PASSAGE TO READ —
:::

Availability of soil nutrients, including Fe, can also be enhanced by increasing the volume of soil explored (Figure 1B➓). This is achieved by root fungal symbionts which greatly extend the scope of the roots through their fine hyphae. Increases in plant iron content have been ascribed to a better access to soil nutrients via fungal networks (Caris et al., 1998; Liu et al., 2000; Farzaneh et al., 2011). In addition, iron is transported into root cells by endosymbionts (Gonzàlez-Guerrero et al., 2016).

Plant Iron Physiology Modulation by the Rhizosphere Microbiota

Rhizosphere microorganisms modulate plant iron uptake mechanisms. The expression of genes involved in strategies I and II is modulated in the presence of microorganisms (Figure 1B➏; Zhang et al., 2009; Nagata et al., 2013; Nagata, 2017; Kobae et al., 2014; Zhou et al., 2016, 2018; Wang et al., 2017; Kabir et al., 2020). Rhizosphere acidification and ferric reductase activity (implied in strategy I) and plant PS synthesis (implied in strategy II) are enhanced (Reza, 2017; Wang et al., 2017; Zhou et al., 2018; Prity et al., 2020). The production of plant phenolics known to impact plant iron uptake and remobilization (Figure 1B➎; Fourcroy et al., 2016; Curie and Mari, 2017; Waters et al., 2018) and iron assimilability in food due to their antinutrient properties (Delimont et al., 2017) is also modified. Fluorescent pseudomonads induce the ISR (Van Loon et al., 2008; Berendsen et al., 2015) which regulates the expression of the root-specific transcription factor MYB72 and the MYB72-controlled beta-glucosidase BGLU42 (Zamioudis et al., 2014). These factors control the synthesis and excretion of iron-mobilizing FPCs in Arabidopsis (Palmer et al., 2013). Coumarins improve plant performance by eliciting microbe-assisted iron nutrition (Harbort et al., 2020). The concentration and composition of phenolic compounds in edible parts of plants is regulated by associated microorganisms (e.g., Basha et al., 2006; Lavania et al., 2006; Baslam et al., 2011; Jain et al., 2014; Singh et al., 2014; Baker et al., 2015).

:::

DATA BLOCK —
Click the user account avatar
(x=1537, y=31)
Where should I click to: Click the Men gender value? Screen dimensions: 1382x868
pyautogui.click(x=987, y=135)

:::

PROBLEM REQUIREMENTS —
Can you copy out the full passage above on soil microbes and plant iron uptake, word for word?

PROBLEM SOLUTION —
Availability of soil nutrients, including Fe, can also be enhanced by increasing the volume of soil explored (Figure 1B➓). This is achieved by root fungal symbionts which greatly extend the scope of the roots through their fine hyphae. Increases in plant iron content have been ascribed to a better access to soil nutrients via fungal networks (Caris et al., 1998; Liu et al., 2000; Farzaneh et al., 2011). In addition, iron is transported into root cells by endosymbionts (Gonzàlez-Guerrero et al., 2016).

Plant Iron Physiology Modulation by the Rhizosphere Microbiota

Rhizosphere microorganisms modulate plant iron uptake mechanisms. The expression of genes involved in strategies I and II is modulated in the presence of microorganisms (Figure 1B➏; Zhang et al., 2009; Nagata et al., 2013; Nagata, 2017; Kobae et al., 2014; Zhou et al., 2016, 2018; Wang et al., 2017; Kabir et al., 2020). Rhizosphere acidification and ferric reductase activity (implied in strategy I) and plant PS synthesis (implied in strategy II) are enhanced (Reza, 2017; Wang et al., 2017; Zhou et al., 2018; Prity et al., 2020). The production of plant phenolics known to impact plant iron uptake and remobilization (Figure 1B➎; Fourcroy et al., 2016; Curie and Mari, 2017; Waters et al., 2018) and iron assimilability in food due to their antinutrient properties (Delimont et al., 2017) is also modified. Fluorescent pseudomonads induce the ISR (Van Loon et al., 2008; Berendsen et al., 2015) which regulates the expression of the root-specific transcription factor MYB72 and the MYB72-controlled beta-glucosidase BGLU42 (Zamioudis et al., 2014). These factors control the synthesis and excretion of iron-mobilizing FPCs in Arabidopsis (Palmer et al., 2013). Coumarins improve plant performance by eliciting microbe-assisted iron nutrition (Harbort et al., 2020). The concentration and composition of phenolic compounds in edible parts of plants is regulated by associated microorganisms (e.g., Basha et al., 2006; Lavania et al., 2006; Baslam et al., 2011; Jain et al., 2014; Singh et al., 2014; Baker et al., 2015).